JAMES CONLON
Conductor, born in 1950 in New York
A born and bred New Yorker, James Conlon came to music quite by happy coincidence: when he was 11, he tagged along with a friend whose mother had started a local opera company. The next thing he knew, he wanted to take piano and violin lessons, he started attending opera performances in the City, sang as a boy soprano, and dreamed of becoming an opera singer. He graduated from the High School of Music and Art and then attended the Juilliard School, and again, by being at the right place at the right time, made his professional debut in 1971 at the renowned Spoleto (Italy) Festival conducting
Boris Godunov; a year later, at the behest of the legendary soprano Maria Callas, he made his New York debut in 1972 with
La Bohème while still a Juilliard student. Though he divides his time equally between the concert hall and the opera house, his understanding and love of the vocal repertoire has been a powerful constant in his professional life, acknowledged by colleagues like Plácido Domingo: “I have always been struck by his exceptional musical perception and uncanny understanding of voices.” He has conducted at the world’s most prestigious opera houses, including more than 250 performances at the Metropolitan Opera alone, and since 1979, has been Music Director of the Cincinnati May Festival, America’s oldest choral festival. In 2006 James Conlon launched a 3-year program that focuses on the lives and music of composers impacted by the Holocaust: Viktor Ullmann, Pavel Haas, Hans Krása, and, of course, Alexander Zemlinsky, whose
A Florentine Tragedy James Conlon conducts at the Philharmonic.
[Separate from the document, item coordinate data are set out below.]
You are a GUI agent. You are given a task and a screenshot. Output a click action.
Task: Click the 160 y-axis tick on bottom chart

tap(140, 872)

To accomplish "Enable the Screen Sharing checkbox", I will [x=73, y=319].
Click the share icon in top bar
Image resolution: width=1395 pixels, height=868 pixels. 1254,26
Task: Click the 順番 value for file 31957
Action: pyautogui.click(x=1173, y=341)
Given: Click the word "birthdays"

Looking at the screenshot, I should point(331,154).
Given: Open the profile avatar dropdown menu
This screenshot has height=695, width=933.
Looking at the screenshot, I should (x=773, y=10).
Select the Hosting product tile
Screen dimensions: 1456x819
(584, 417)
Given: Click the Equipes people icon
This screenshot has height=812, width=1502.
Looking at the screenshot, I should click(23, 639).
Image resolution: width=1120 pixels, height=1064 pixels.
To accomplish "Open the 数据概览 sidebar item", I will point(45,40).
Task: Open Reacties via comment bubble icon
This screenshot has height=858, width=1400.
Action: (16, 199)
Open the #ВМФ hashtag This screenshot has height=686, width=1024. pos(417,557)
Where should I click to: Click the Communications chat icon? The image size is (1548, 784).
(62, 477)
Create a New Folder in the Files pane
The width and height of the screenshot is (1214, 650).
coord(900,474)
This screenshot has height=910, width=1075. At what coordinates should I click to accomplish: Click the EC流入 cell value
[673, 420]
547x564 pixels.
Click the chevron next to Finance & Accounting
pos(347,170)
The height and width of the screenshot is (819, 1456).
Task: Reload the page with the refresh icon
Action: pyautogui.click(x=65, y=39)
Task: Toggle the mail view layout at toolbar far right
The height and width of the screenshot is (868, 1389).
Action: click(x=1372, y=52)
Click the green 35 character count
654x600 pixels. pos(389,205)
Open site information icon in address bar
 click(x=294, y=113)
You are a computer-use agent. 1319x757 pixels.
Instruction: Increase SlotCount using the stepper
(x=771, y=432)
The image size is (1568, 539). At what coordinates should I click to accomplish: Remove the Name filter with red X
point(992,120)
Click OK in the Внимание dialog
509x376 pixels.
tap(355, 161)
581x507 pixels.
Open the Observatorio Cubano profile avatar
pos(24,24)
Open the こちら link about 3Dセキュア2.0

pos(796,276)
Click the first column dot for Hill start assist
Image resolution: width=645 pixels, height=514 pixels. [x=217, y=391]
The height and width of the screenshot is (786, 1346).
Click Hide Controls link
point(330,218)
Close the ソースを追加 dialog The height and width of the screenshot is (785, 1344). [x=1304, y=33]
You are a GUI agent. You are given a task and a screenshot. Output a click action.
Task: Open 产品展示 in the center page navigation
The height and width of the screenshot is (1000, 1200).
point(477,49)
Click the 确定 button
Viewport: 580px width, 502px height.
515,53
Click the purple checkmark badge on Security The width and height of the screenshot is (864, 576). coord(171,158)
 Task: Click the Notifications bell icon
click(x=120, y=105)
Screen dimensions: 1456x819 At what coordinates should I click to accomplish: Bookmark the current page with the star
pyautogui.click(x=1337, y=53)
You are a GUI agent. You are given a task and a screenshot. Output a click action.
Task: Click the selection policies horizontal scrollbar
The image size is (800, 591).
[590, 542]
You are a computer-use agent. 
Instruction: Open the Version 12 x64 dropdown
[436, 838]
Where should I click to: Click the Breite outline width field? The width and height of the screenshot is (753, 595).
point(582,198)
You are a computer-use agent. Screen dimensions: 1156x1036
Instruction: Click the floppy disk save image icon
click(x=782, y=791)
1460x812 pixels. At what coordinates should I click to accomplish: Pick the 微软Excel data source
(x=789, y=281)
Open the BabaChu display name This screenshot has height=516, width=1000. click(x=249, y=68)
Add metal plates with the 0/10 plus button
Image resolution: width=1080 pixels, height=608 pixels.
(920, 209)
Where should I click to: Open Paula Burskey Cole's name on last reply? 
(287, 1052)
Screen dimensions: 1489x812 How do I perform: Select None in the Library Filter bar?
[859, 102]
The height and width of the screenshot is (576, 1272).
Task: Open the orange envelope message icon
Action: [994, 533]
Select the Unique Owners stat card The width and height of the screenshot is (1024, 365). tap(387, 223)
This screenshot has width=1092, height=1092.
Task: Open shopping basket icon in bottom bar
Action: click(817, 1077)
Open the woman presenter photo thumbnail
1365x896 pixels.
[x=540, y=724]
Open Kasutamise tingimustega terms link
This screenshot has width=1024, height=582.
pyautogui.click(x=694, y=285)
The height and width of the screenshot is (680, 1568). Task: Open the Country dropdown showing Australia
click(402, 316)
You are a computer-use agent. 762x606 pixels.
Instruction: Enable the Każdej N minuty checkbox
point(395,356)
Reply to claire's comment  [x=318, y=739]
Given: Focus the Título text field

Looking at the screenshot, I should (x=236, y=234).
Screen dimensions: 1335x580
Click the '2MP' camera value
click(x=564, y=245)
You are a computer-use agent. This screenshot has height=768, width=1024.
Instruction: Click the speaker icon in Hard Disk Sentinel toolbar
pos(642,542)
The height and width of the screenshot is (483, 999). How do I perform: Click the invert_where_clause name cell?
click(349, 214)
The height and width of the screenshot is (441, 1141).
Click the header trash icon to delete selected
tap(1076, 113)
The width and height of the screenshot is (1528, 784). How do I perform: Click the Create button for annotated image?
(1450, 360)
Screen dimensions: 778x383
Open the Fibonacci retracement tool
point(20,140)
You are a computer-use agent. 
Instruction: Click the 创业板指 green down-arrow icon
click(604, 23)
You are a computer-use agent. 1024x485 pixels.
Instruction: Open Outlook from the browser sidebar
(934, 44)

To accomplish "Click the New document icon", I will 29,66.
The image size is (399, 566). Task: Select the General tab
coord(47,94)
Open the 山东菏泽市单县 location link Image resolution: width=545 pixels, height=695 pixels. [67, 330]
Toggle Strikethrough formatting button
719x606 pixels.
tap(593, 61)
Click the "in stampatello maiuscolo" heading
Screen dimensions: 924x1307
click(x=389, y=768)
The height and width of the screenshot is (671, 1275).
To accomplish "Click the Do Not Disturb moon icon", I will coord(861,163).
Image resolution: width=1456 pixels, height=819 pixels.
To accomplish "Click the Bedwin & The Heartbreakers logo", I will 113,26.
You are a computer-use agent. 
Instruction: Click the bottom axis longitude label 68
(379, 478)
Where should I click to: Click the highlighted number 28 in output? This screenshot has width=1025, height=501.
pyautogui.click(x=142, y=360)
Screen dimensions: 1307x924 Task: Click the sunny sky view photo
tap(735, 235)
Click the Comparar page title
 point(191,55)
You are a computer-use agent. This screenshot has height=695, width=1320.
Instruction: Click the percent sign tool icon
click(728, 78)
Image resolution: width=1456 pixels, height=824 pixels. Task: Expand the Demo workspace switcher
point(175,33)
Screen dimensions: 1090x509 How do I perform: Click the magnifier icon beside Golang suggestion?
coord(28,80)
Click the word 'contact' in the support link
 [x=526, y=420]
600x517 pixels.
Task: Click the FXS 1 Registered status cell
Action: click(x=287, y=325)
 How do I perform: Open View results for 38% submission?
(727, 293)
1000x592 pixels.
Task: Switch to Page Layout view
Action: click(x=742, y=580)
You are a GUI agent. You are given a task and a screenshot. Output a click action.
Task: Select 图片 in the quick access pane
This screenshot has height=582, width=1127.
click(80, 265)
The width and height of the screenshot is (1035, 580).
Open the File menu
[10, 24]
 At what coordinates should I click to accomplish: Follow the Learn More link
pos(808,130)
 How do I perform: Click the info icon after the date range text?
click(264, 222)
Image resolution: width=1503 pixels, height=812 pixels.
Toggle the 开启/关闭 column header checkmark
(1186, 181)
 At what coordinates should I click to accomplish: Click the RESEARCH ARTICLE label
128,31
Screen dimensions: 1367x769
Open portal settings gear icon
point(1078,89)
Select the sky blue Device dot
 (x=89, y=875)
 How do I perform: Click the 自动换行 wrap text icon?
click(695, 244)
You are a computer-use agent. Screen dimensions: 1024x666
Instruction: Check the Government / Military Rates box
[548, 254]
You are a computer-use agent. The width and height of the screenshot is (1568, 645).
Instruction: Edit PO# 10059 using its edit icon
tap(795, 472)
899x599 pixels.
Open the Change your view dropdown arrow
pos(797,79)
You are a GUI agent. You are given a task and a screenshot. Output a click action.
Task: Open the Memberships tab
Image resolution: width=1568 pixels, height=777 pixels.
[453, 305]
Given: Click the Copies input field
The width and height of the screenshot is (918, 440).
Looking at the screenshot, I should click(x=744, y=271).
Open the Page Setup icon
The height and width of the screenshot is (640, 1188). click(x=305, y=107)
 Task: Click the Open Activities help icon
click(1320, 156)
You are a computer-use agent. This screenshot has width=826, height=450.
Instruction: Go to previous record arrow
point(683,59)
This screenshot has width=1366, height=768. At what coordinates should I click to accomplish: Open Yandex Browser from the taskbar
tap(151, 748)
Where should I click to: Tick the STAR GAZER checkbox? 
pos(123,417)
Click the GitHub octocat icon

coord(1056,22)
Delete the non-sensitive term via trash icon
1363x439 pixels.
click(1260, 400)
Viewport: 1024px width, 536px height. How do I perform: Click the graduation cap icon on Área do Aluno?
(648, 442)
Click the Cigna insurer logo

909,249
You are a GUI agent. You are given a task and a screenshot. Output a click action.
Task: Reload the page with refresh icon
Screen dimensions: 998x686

Concerts, symposia, and expositions bring the achievements of these long-neglected artists to international attention. He explains: “With its systematic suppression of Jewish musicians, artists and writers, the Third Reich silenced two generations of composers and, with them, an entire musical landscape. Alexander von Zemlinsky, whose music was banned and buried by the Nazi regime in the 1930s, today is in the course of rediscovery, along with many other victims of that tyranny”; and, he continues, “those who performed, wrote or taught classical music after 1945 did so with enormous omissions. I believe that this entire ‘lost generation’ embodies a spirit that needs to be heard.” His discovery of Zemlinsky came quite by accident in the 1990s while he was General Music Director of the City of Cologne, Germany; he heard his tone poem
The Mermaid on his car radio. Never one to do anything half-heartedly, he immediately threw himself into performing and recording Zemlinsky’s musical canon. “We eventually recorded everything he wrote for orchestra, and three of the eight operas. I came to love this composer’s music as if I had known it all my life.” In 1999 James Conlon received the Zemlinsky Prize, given only once before, for his efforts in bringing the composer’s music to international attention. “Music lives by being performed. It’s not enough to know that it exists somewhere in a library. …Zemlinsky should be up there beside other composers we know.”